# Activity:
Below are entries; copy exactly, and only, the lines from the one containing "At what coordinates" through their final line, leaving out pictures.

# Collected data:
Segment Open
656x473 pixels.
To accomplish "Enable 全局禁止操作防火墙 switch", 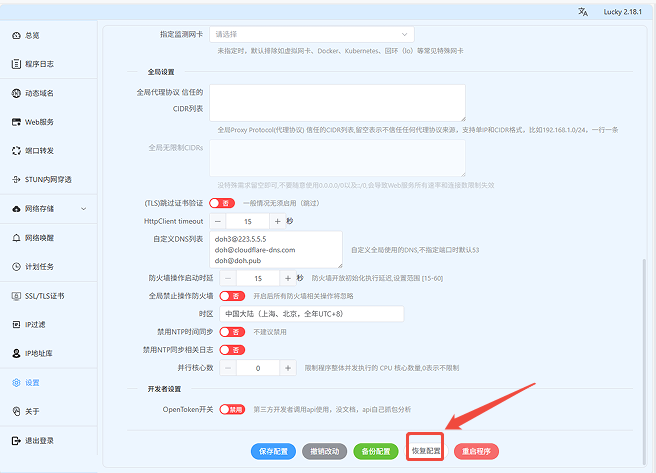I will (x=231, y=296).
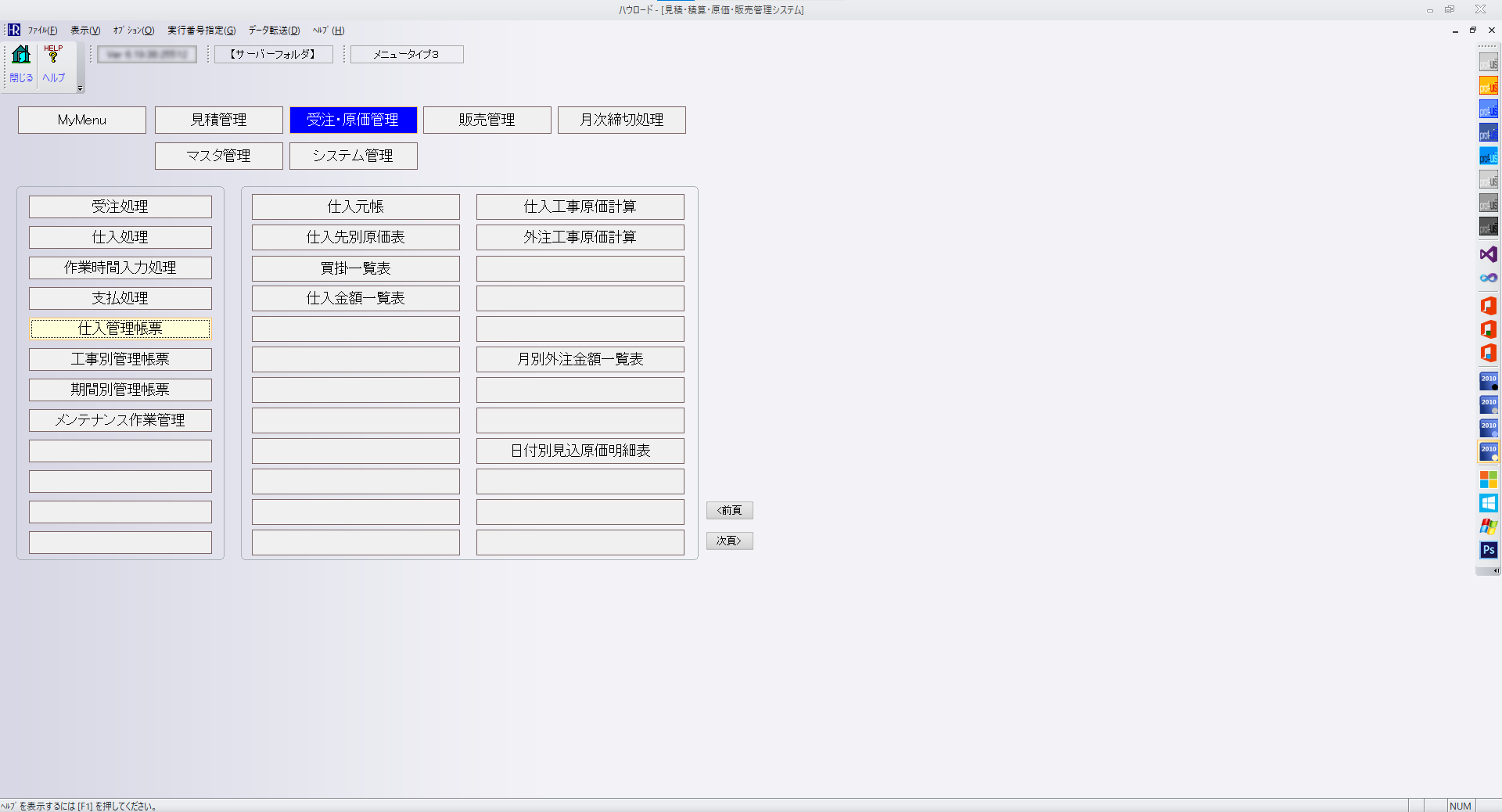Click the orange prof-US launcher icon

click(x=1488, y=86)
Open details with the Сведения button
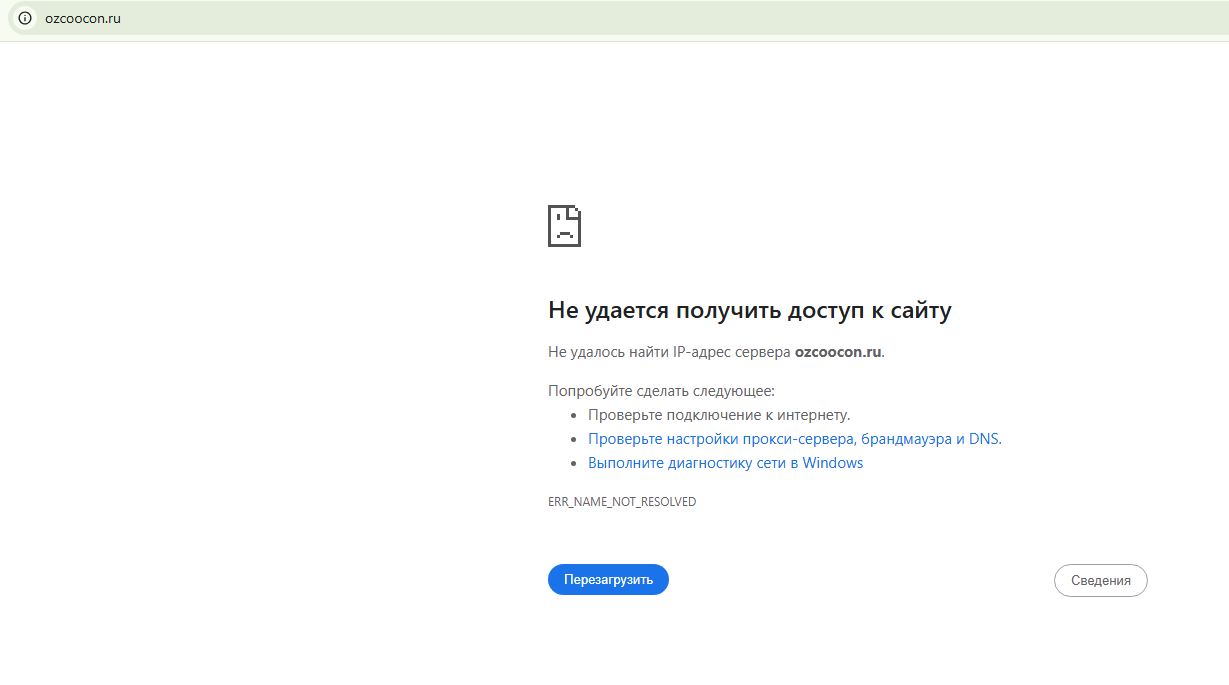This screenshot has height=685, width=1229. tap(1100, 580)
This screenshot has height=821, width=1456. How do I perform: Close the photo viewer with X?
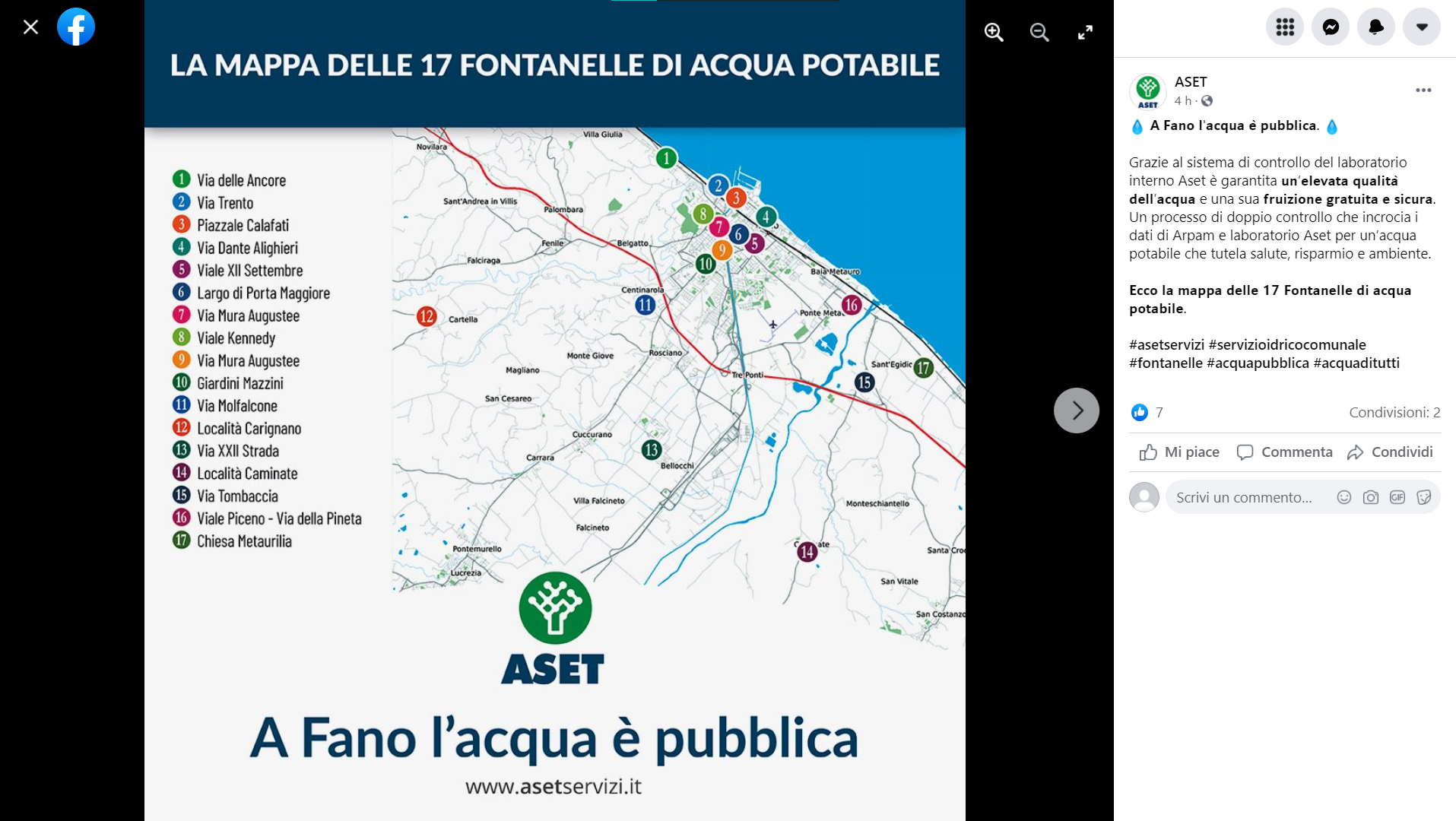pos(30,27)
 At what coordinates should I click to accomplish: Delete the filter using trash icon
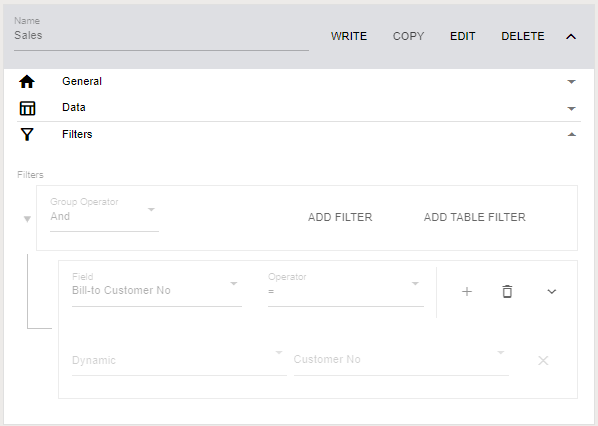(x=507, y=292)
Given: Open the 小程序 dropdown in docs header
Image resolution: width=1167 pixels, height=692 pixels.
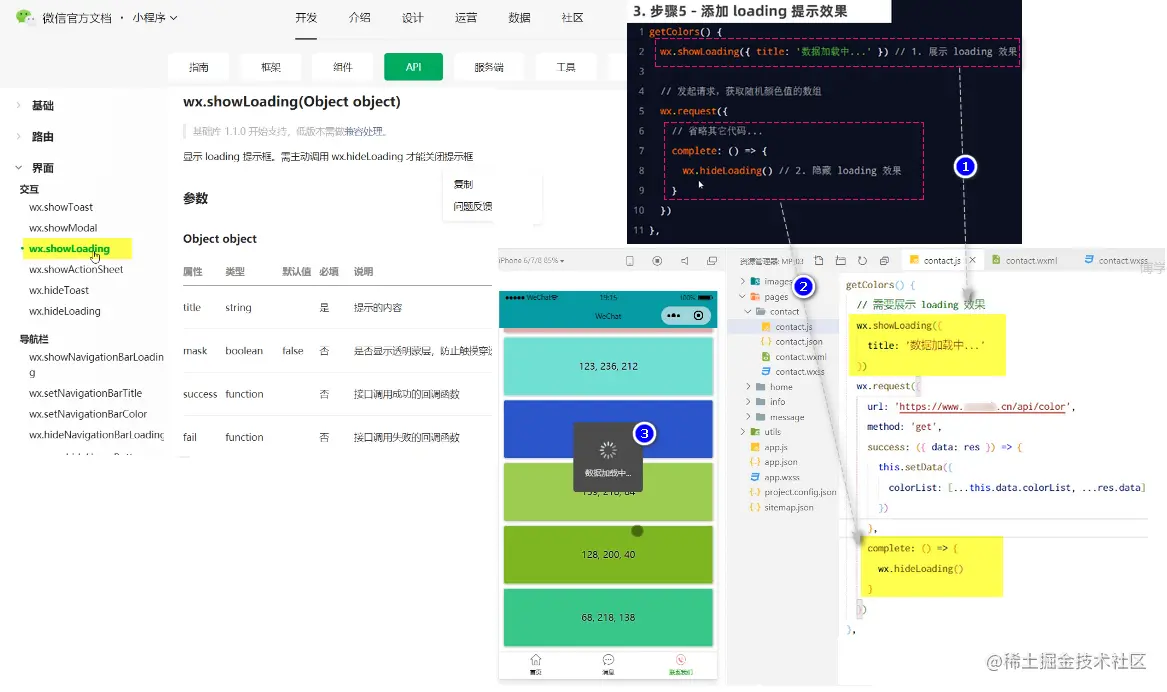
Segment Closed
# Solution to this task:
 At what coordinates should I click to accomplish: Delete the filter using trash icon
(x=507, y=292)
Given: Open the 小程序 dropdown in docs header
Image resolution: width=1167 pixels, height=692 pixels.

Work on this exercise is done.